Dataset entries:
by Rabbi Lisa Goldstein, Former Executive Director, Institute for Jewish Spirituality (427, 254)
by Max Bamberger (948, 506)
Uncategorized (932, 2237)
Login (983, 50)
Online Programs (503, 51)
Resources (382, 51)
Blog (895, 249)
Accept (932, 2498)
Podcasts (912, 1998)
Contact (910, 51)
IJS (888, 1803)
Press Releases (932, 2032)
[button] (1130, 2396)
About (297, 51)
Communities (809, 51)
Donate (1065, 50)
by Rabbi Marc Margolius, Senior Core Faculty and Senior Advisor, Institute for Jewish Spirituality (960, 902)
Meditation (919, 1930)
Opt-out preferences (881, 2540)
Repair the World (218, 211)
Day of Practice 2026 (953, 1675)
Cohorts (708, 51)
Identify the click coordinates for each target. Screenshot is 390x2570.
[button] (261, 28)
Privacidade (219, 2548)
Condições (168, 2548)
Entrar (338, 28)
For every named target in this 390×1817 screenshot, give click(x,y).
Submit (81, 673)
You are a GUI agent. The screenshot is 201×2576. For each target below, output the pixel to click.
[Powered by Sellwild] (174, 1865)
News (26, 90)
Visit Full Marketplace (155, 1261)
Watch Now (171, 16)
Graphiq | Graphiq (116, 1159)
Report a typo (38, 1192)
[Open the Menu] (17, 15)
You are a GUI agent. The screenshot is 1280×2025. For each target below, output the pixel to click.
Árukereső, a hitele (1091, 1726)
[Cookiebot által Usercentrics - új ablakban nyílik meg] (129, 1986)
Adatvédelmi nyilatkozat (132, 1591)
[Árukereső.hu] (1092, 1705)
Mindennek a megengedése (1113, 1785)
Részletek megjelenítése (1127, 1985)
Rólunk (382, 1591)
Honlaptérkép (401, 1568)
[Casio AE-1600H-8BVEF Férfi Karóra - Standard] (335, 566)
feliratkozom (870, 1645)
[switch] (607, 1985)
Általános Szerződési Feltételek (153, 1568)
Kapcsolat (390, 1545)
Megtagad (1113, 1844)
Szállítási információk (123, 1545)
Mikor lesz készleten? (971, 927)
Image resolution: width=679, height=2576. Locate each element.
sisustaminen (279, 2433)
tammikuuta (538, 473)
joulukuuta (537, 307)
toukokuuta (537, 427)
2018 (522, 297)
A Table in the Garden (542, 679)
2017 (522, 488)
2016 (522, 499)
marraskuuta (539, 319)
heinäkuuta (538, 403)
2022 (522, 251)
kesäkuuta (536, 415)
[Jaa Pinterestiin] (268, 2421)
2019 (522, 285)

- _What is needed_
From the first line to the last, repeat the records exactly.

- _The answer_
by Rabbi Lisa Goldstein, Former Executive Director, Institute for Jewish Spirituality (427, 254)
by Max Bamberger (948, 506)
Uncategorized (932, 2237)
Login (983, 50)
Online Programs (503, 51)
Resources (382, 51)
Blog (895, 249)
Accept (932, 2498)
Podcasts (912, 1998)
Contact (910, 51)
IJS (888, 1803)
Press Releases (932, 2032)
[button] (1130, 2396)
About (297, 51)
Communities (809, 51)
Donate (1065, 50)
by Rabbi Marc Margolius, Senior Core Faculty and Senior Advisor, Institute for Jewish Spirituality (960, 902)
Meditation (919, 1930)
Opt-out preferences (881, 2540)
Repair the World (218, 211)
Day of Practice 2026 (953, 1675)
Cohorts (708, 51)
Identify the click coordinates for each target. Screenshot is 390x2570.
[button] (261, 28)
Privacidade (219, 2548)
Condições (168, 2548)
Entrar (338, 28)
For every named target in this 390×1817 screenshot, give click(x,y).
Submit (81, 673)
You are a GUI agent. The screenshot is 201×2576. For each target below, output the pixel to click.
[Powered by Sellwild] (174, 1865)
News (26, 90)
Visit Full Marketplace (155, 1261)
Watch Now (171, 16)
Graphiq | Graphiq (116, 1159)
Report a typo (38, 1192)
[Open the Menu] (17, 15)
You are a GUI agent. The screenshot is 1280×2025. For each target below, output the pixel to click.
Árukereső, a hitele (1091, 1726)
[Cookiebot által Usercentrics - új ablakban nyílik meg] (129, 1986)
Adatvédelmi nyilatkozat (132, 1591)
[Árukereső.hu] (1092, 1705)
Mindennek a megengedése (1113, 1785)
Részletek megjelenítése (1127, 1985)
Rólunk (382, 1591)
Honlaptérkép (401, 1568)
[Casio AE-1600H-8BVEF Férfi Karóra - Standard] (335, 566)
feliratkozom (870, 1645)
[switch] (607, 1985)
Általános Szerződési Feltételek (153, 1568)
Kapcsolat (390, 1545)
Megtagad (1113, 1844)
Szállítási információk (123, 1545)
Mikor lesz készleten? (971, 927)
Image resolution: width=679, height=2576. Locate each element.
sisustaminen (279, 2433)
tammikuuta (538, 473)
joulukuuta (537, 307)
toukokuuta (537, 427)
2018 (522, 297)
A Table in the Garden (542, 679)
2017 (522, 488)
2016 (522, 499)
marraskuuta (539, 319)
heinäkuuta (538, 403)
2022 (522, 251)
kesäkuuta (536, 415)
[Jaa Pinterestiin] (268, 2421)
2019 (522, 285)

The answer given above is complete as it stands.